Каким соотношением голосов присяжные признали Мориса Конради не подлежащим уголовному наказанию, согласно отрывку о лозаннском суде?

### ФРАГМЕНТ ДОКУМЕНТА
^^^^^^^^

Стоит ли удивляться, что 14 ноября 1923 года присяжные огласили потрясающий вердикт: большинством в девять голосов против пяти признать Мориса Конради действовавшим под давлением обстоятельств, вытекавших из его прошлого, и, стало быть, не подлежащим уголовному наказанию. Судья также обязал террористов возместить судебные издержки и ходатайствовал о высылке Полунина из страны за злоупотребление правом убежища и нарушение общественного порядка. Европейская пресса не скрывала своего восторга. Вот характерный пример публикаций тех дней: «Это, несомненно, осуждение большевистского режима в том, что в нем является противоречием общечеловеческой этике и праву. Это осуждение системы насилия человека над человеком во имя классовой ненависти. Это признание, что к построенному на этом начале государству общечеловеческие нормы закона и права неприменимы». Узнаете риторику?
В Советской России вердикт суда был встречен соответственно. По стране прокатились многотысячные митинги протеста. Трудящиеся требовали строго покарать убийц. Риторика также была показательной. Все то, что многие привыкли отождествлять исключительно с 1937 годом, впервые прозвучало именно тогда. Тут вам и «сучий куток эмиграции, возглавляемый монархистской сволочью», и «мутная пена буржуазно-контрреволюционных кадетов», и мой самый любимый пассаж: «Убийство и грабеж в соединении с хамством, пьянством и развратом дали такой букет, что хоть сейчас без экзамена ступай в равноапостольные». Согласитесь, сказано очень сильно. Я бы так не смог. Талантливые тогда люди работали в ведомстве агитации и пропаганды.
Тон всему процессу всенародного негодования задавала, разумеется, газета «Правда». Ассортимент был необычайно широк. От «Пролетариат глубоко врежет в памяти своей приговор лозаннского суда, чтобы при случае его вспомнить» до «Оправдала убийц товарища Воровского международная шайка, которая выбрала место, время и обстановку». Венчал все это необычайно простой посыл, чтобы осознал каждый закипевший разум возмущенный и никогда больше не задавал дополнительных вопросов: «Международные организаторы обеспечили оправдание физическим убийцам. Пусть трудящиеся всех стран запомнят этот главный урок лозаннского суда». В дальнейшем эта риторика будет доведена до абсолюта во время судов над Тухачевским и Бухариным. Пока же это была лишь скромная проба пера.

^^^^^^^^

Строки с элементами интерфейса
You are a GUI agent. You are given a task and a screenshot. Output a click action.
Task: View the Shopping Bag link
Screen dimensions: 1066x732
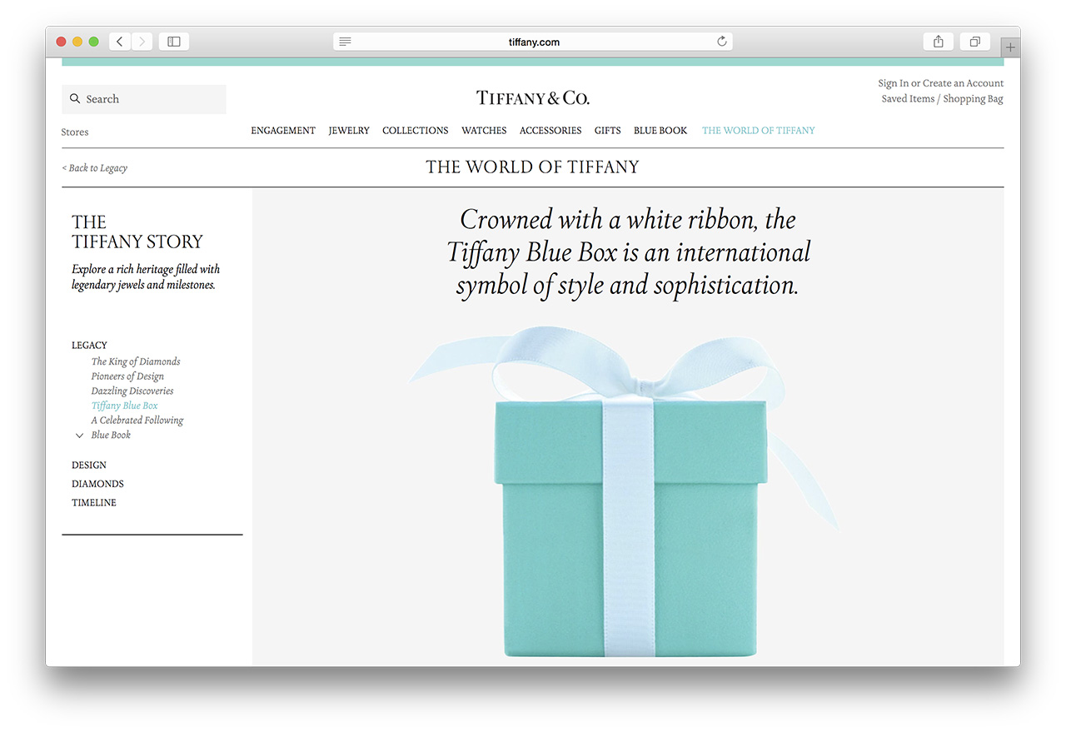[973, 99]
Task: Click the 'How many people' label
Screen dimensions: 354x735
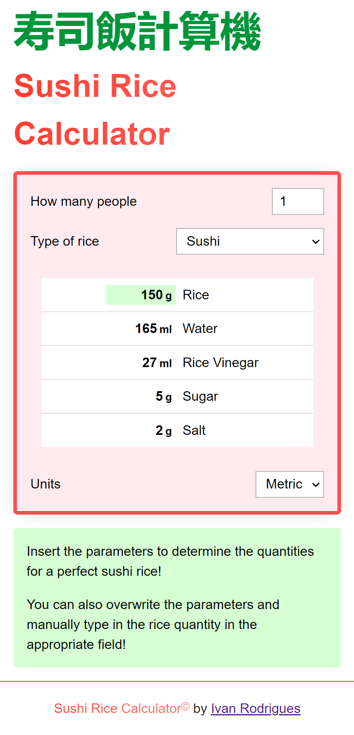Action: point(84,201)
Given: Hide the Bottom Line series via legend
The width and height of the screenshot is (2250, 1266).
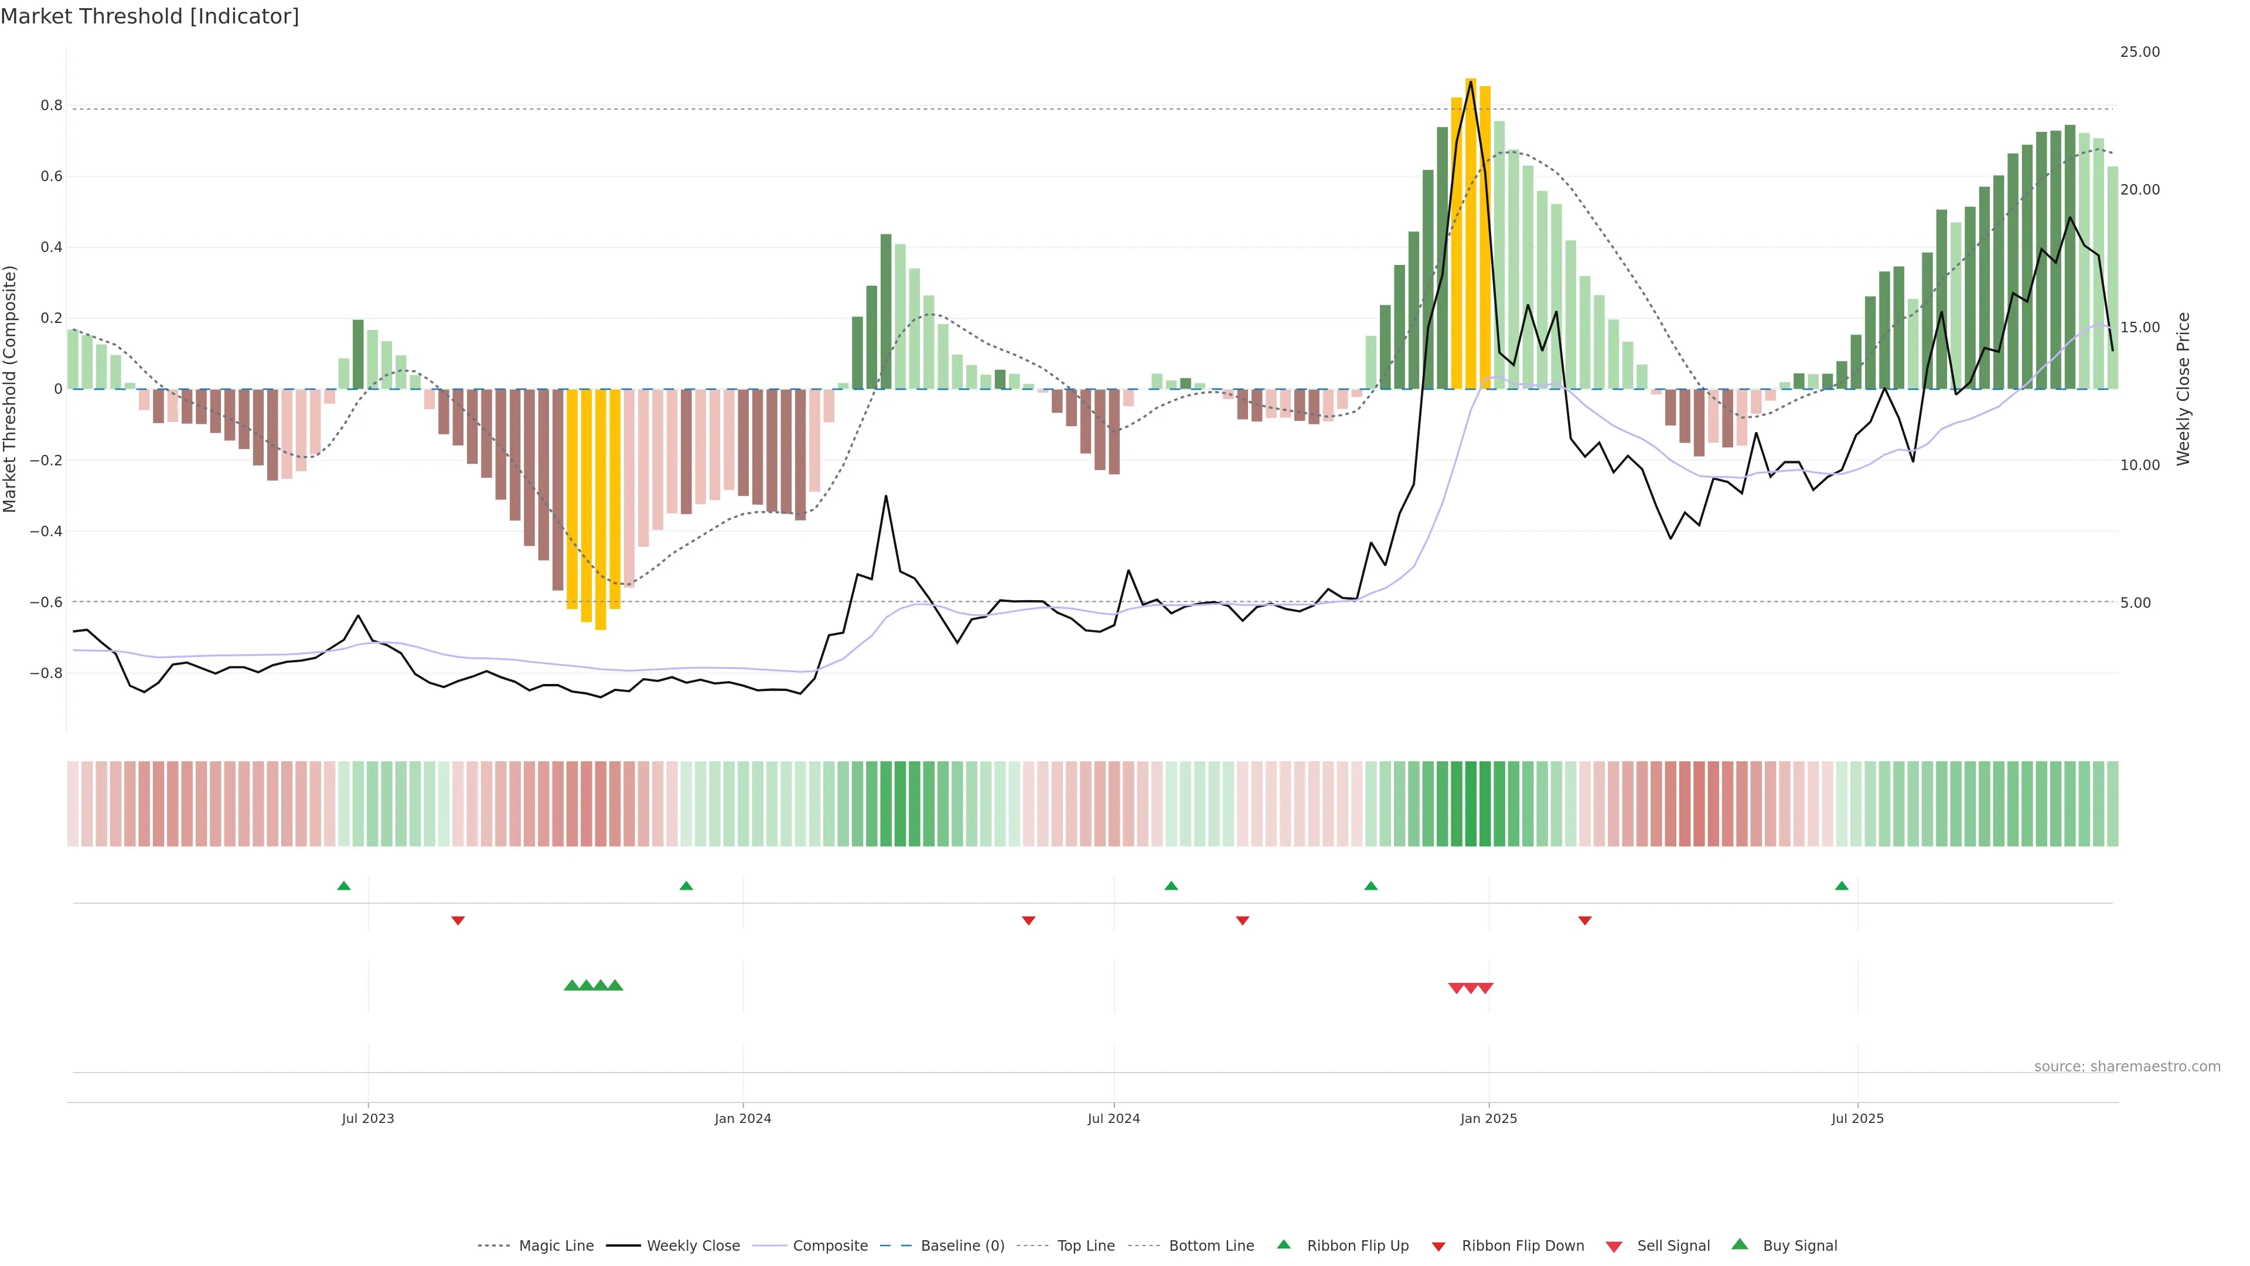Looking at the screenshot, I should point(1211,1246).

^^^^^^^^

### ИТОГОВЫЙ ОТВЕТ
Девять голосов против пяти.